Your assignment
Nothing but the lines from the top of the data to the line holding "Given: Click the scrollbar's left arrow" should be printed, word for word and both ends included; leave the pictures out.

Data for analysis

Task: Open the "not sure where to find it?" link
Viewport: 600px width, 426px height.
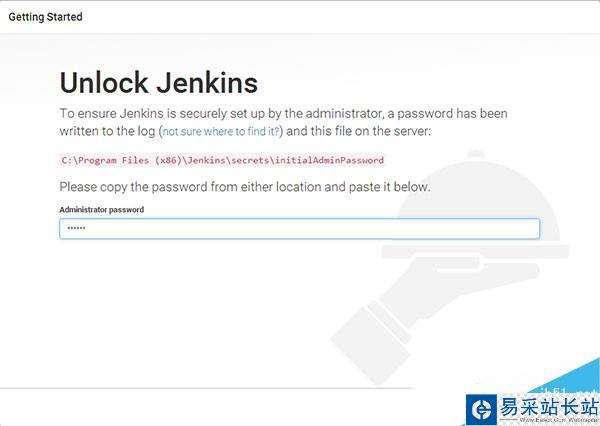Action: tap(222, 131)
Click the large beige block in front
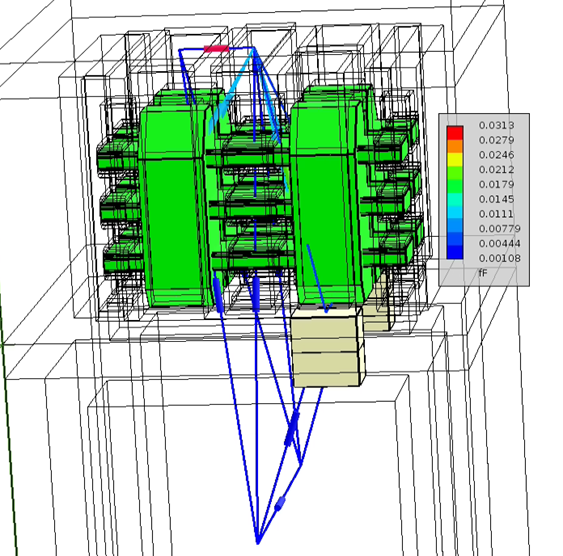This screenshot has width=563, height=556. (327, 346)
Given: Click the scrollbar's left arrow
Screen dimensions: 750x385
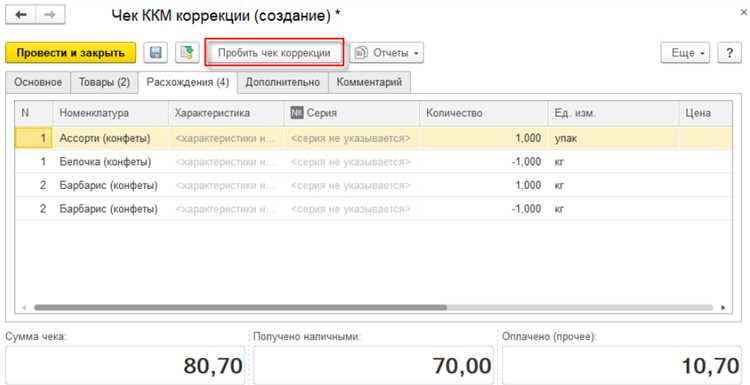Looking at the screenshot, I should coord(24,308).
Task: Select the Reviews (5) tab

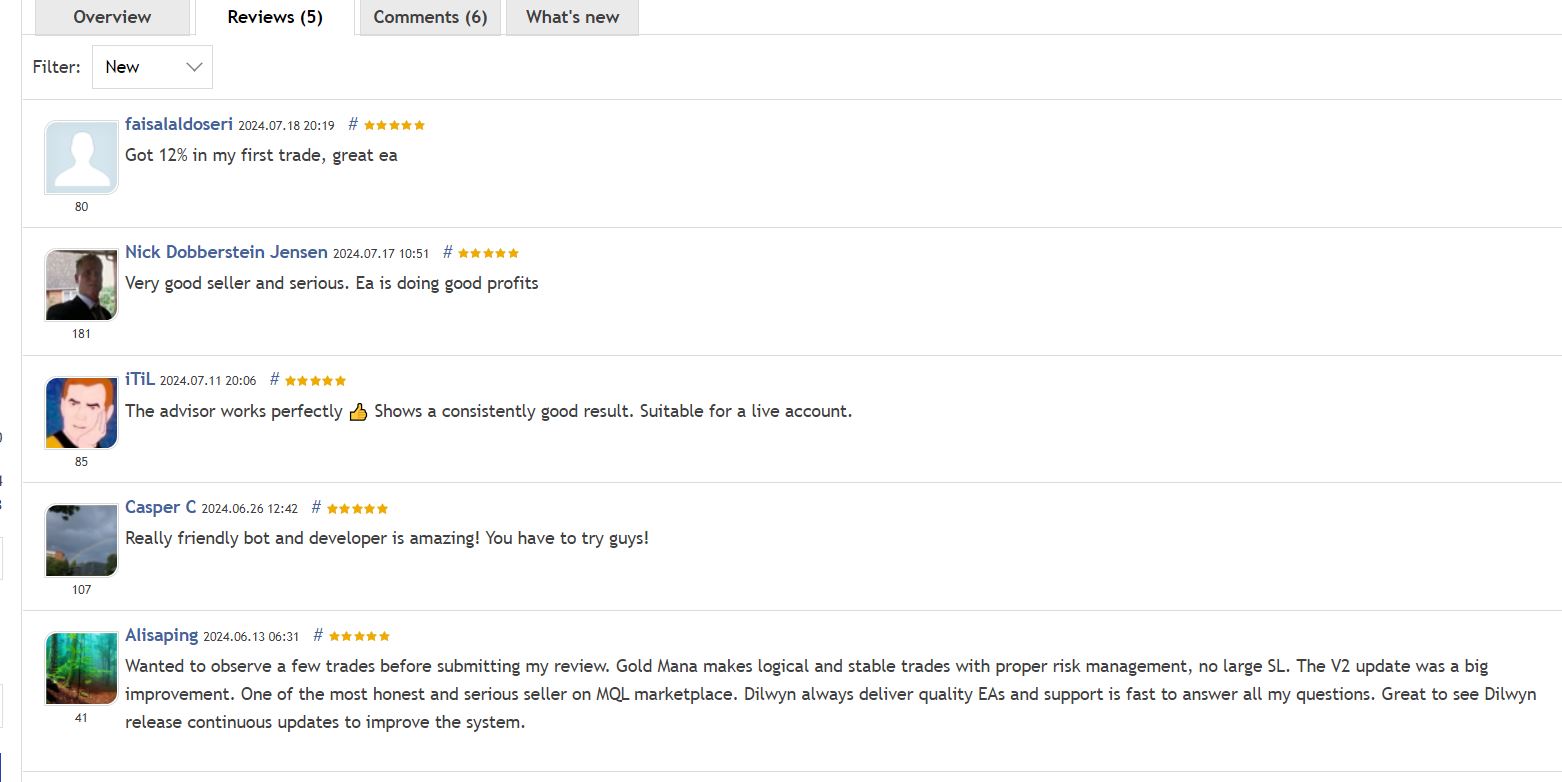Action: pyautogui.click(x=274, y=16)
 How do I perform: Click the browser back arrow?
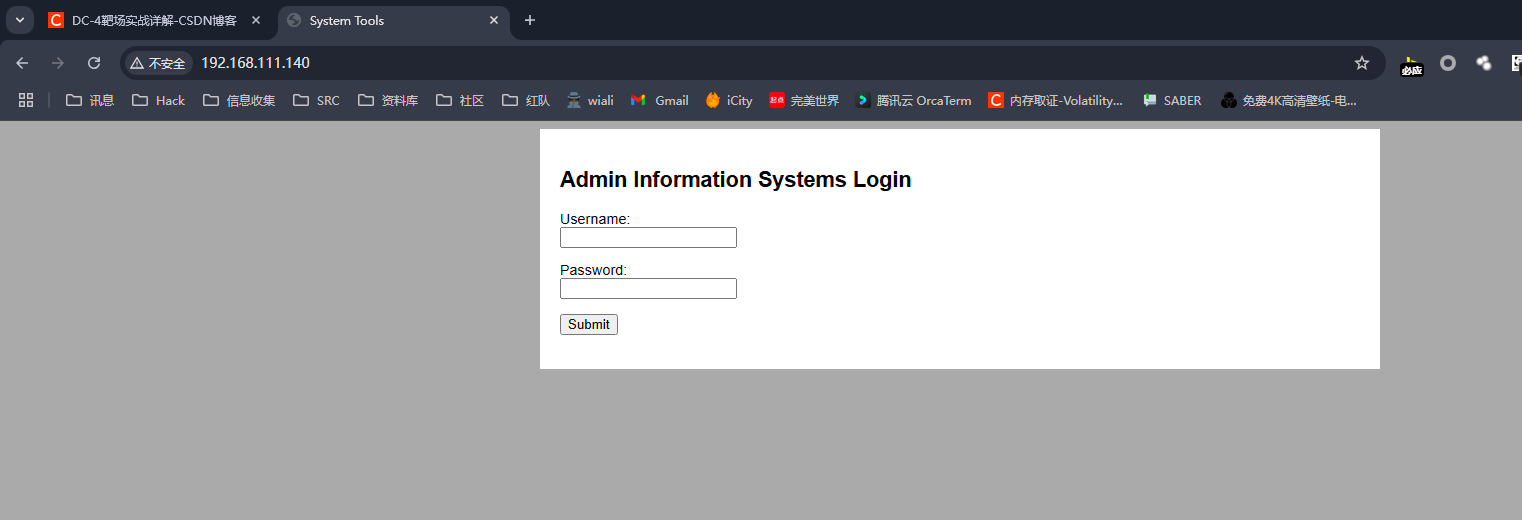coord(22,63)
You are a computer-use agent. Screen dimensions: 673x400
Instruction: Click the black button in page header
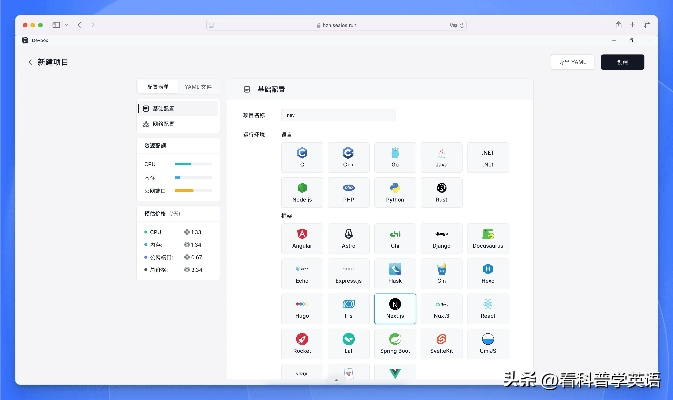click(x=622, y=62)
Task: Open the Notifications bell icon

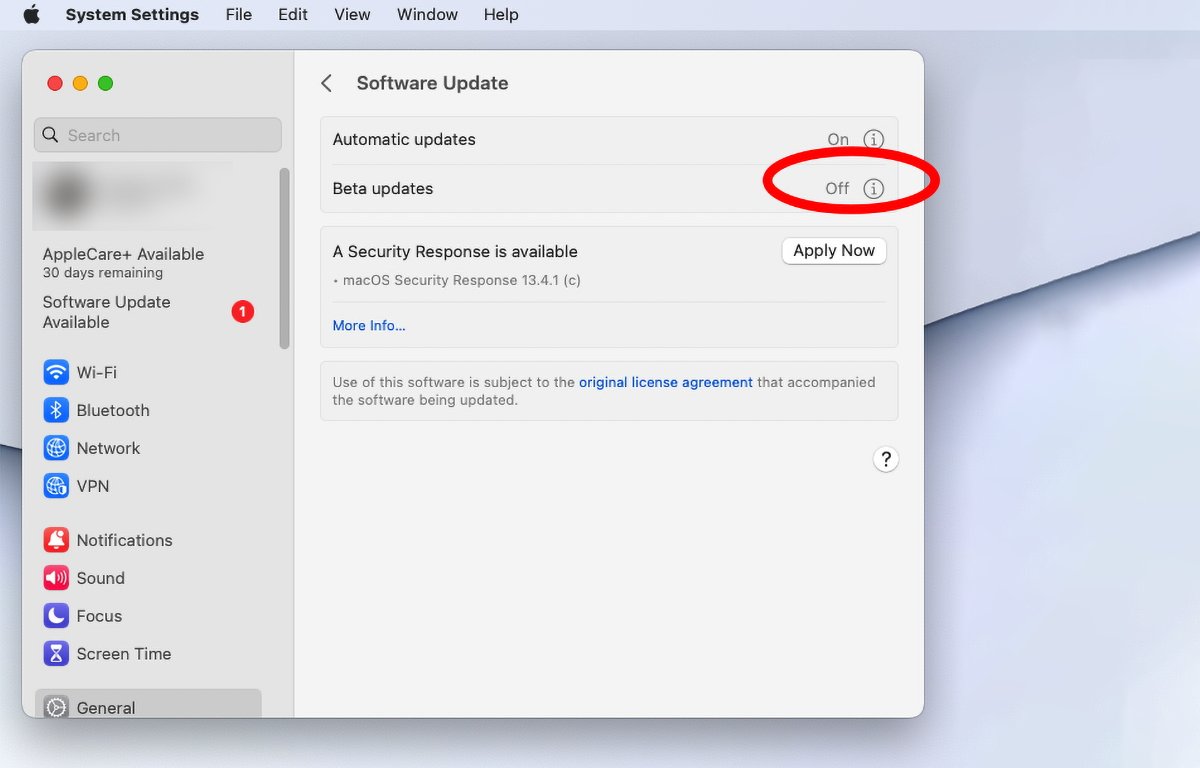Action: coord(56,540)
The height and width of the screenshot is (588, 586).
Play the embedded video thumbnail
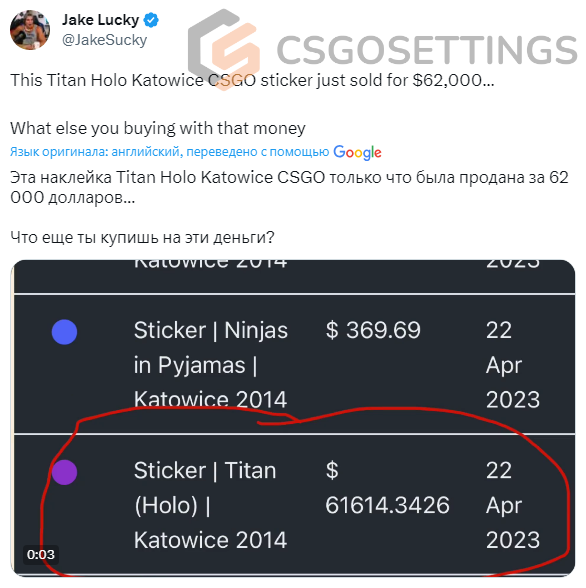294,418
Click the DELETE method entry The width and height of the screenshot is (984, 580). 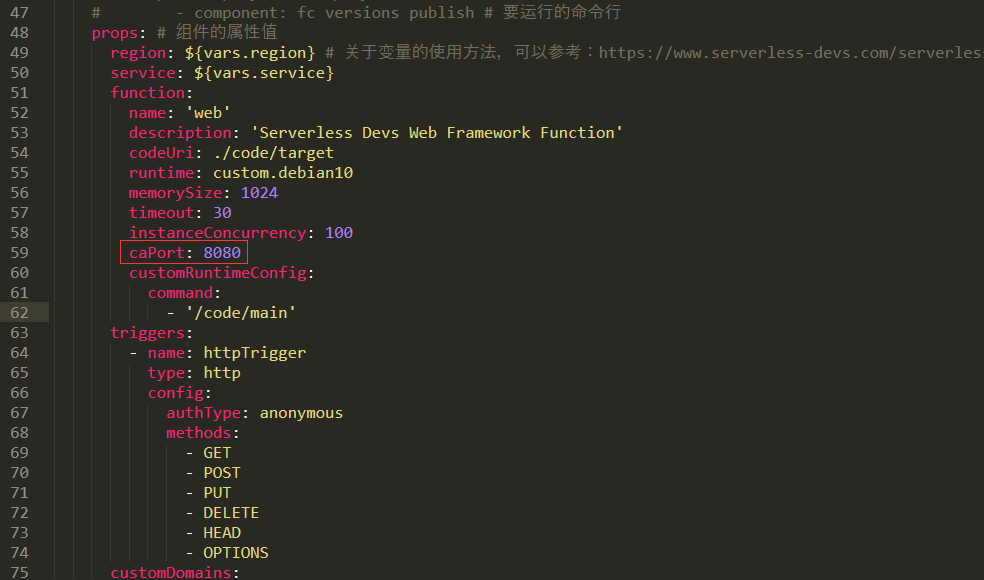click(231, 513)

Task response
Task: Open the "not sure where to find it?" link
Viewport: 600px width, 426px height.
Action: tap(222, 131)
Click the large beige block in front
This screenshot has width=563, height=556. (327, 346)
Given: Click the scrollbar's left arrow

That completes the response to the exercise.